Enhance the consolidation and alignment of disease-specific guidance, plans, and implementation support within a primary healthcare framework.
Accelerate efforts to address persistent issues of criminalization, stigma, and discrimination within healthcare settings, particularly targeting populations most affected by HIV, viral hepatitis, and STIs.
Expand multi-disease elimination strategies, leveraging insights from successful initiatives such as the triple elimination of mother-to-child transmission.
Strengthen the emphasis on primary prevention, diagnosis, and treatment across the diseases to enhance awareness, particularly focusing on hepatitis and STIs.

While member states have set ambitious targets for 2025 and 2030, progress remains uneven across disease areas, with many indicators still off-track to achieve global targets. Urgent action is required, necessitating heightened political will and commitment to accelerate efforts towards achieving the outlined goals.

Editorial Note

This report, detailing progress in implementing the global health sector strategies on HIV, viral hepatitis, and sexually transmitted infections (STIs) for 2022-2030, will be deliberated at the Seventy-seventh World Health Assembly.

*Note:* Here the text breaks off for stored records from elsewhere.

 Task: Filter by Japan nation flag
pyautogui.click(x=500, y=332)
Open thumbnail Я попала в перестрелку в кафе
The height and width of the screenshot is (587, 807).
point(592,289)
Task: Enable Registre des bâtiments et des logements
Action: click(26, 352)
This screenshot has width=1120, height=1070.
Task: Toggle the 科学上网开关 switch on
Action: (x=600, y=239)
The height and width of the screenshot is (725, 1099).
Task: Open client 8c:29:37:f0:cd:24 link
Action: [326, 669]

In 2022, the Seventy-fifth World Health Assembly acknowledged with appreciation the global health sector strategies on HIV, viral hepatitis, and sexually transmitted infections (STIs) for the period 2022-2030 These strategies are designed to steer the health sector towards implementing targeted and strategic responses, with the overarching goal of effectively ending the epidemics of AIDS, viral hepatitis B and C, and sexually transmitted infections by the year 2030. aligning with efforts towards realizing the 2030 Agenda for Sustainable Development. The strategies advocate for synergies across disease areas within a universal health coverage framework and advocate for implementation under a primary healthcare approach.